**INSTRUCTIONS TO FOLLOW**
What is needed is every line of the data that includes the word "computer". Please copy each one.

**SOURCE RECORDS**

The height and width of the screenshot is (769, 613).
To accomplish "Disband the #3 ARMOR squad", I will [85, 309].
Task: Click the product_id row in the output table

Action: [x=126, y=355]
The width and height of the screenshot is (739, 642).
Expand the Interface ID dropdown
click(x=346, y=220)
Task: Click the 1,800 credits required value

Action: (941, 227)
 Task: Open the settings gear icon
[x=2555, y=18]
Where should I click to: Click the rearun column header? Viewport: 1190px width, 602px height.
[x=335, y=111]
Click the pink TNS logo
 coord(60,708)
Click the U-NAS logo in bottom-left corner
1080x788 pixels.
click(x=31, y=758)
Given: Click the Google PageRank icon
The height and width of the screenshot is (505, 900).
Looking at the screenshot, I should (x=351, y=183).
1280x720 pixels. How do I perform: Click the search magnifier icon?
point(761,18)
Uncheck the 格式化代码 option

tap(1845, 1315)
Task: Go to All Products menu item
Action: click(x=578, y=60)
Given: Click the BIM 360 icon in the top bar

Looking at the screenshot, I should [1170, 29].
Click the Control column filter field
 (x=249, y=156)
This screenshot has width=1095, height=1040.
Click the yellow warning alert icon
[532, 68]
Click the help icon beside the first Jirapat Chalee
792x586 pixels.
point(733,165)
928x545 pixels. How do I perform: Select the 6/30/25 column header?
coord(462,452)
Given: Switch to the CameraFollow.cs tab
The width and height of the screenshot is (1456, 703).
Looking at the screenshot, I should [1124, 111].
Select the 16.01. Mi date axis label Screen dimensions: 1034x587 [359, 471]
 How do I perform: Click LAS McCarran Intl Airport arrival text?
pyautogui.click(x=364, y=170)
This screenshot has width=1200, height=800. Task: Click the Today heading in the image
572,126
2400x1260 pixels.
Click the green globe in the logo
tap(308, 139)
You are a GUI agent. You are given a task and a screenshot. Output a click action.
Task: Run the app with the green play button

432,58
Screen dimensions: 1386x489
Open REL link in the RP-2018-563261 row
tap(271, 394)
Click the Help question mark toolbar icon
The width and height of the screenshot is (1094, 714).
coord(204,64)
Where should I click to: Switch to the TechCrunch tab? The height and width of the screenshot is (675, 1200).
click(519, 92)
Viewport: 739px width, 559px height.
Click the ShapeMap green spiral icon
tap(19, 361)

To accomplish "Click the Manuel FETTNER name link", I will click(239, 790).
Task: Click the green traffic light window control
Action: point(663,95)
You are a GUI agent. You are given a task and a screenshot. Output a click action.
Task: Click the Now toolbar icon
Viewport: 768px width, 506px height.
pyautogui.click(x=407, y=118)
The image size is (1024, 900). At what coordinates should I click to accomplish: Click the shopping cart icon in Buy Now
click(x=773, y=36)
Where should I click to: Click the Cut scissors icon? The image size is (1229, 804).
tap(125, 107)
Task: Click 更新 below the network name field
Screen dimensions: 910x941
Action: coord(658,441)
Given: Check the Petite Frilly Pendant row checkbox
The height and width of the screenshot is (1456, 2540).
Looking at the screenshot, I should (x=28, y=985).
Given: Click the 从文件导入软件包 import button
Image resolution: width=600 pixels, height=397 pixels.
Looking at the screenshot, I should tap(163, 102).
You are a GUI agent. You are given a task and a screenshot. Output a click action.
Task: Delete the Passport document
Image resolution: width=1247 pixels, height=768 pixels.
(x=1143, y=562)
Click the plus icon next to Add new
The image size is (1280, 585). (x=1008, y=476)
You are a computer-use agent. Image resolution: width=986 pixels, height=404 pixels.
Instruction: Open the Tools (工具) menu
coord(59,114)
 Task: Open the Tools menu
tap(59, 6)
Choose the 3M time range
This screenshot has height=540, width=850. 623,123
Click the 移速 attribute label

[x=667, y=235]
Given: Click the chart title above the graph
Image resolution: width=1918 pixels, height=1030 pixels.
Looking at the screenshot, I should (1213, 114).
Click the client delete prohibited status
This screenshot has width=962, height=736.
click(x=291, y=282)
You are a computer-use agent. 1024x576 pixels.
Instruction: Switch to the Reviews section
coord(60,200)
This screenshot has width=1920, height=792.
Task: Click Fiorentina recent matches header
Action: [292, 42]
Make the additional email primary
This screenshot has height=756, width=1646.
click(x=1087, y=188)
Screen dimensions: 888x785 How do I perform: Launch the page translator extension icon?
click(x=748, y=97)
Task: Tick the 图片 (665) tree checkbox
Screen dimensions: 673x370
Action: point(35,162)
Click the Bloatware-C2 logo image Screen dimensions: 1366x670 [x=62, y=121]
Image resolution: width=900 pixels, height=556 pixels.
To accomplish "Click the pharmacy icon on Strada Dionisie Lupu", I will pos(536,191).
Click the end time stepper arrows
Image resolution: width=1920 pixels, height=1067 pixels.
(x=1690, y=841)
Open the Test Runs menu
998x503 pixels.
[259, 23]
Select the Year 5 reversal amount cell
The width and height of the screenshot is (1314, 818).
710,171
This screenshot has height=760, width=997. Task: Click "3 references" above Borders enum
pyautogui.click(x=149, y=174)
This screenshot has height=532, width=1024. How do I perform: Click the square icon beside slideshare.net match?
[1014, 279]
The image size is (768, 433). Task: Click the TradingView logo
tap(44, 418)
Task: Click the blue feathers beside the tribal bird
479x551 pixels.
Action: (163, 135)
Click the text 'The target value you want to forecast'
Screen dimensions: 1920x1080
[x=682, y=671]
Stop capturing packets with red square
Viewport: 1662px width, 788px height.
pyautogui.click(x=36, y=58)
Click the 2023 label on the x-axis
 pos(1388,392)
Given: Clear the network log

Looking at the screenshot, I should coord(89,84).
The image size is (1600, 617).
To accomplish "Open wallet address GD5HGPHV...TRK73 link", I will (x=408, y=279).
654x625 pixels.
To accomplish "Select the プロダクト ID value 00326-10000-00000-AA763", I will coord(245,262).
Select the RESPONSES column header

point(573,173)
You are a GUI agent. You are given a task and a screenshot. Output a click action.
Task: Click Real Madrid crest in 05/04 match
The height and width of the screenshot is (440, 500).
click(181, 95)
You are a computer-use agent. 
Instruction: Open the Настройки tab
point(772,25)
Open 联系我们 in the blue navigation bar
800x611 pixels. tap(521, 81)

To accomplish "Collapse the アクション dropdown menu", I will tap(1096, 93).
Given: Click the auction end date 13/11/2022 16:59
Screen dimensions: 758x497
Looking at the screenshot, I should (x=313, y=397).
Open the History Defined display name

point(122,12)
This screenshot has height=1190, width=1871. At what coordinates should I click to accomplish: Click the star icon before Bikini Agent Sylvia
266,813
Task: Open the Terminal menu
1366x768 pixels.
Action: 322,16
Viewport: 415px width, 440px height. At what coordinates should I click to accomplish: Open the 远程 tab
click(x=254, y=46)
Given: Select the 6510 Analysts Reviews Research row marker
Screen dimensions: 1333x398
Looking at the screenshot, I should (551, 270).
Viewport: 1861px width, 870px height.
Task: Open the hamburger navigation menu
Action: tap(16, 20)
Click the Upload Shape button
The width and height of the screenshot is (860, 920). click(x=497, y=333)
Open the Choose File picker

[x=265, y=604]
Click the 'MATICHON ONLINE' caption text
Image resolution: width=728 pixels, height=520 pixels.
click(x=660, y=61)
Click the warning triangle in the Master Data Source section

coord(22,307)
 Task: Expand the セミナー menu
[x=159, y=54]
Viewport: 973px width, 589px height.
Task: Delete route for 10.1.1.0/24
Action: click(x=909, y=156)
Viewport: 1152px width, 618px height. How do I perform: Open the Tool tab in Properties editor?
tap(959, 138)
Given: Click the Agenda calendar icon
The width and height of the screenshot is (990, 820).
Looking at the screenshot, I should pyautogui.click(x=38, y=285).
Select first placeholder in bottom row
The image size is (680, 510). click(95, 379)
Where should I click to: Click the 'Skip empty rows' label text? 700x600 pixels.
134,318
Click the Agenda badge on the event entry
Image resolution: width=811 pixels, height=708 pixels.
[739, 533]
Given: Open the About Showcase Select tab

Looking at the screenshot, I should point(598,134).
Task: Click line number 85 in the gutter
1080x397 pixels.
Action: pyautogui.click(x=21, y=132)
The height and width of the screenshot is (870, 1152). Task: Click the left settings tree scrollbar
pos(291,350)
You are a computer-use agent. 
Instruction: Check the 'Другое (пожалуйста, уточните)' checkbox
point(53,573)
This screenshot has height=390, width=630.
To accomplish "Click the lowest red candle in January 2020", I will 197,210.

**ANSWER SECTION**
You are a computer-use agent. Image resolution: width=986 pixels, height=404 pixels.
You are a computer-use agent. 1024x576 pixels.
You are a computer-use agent. 
You are a computer-use agent. 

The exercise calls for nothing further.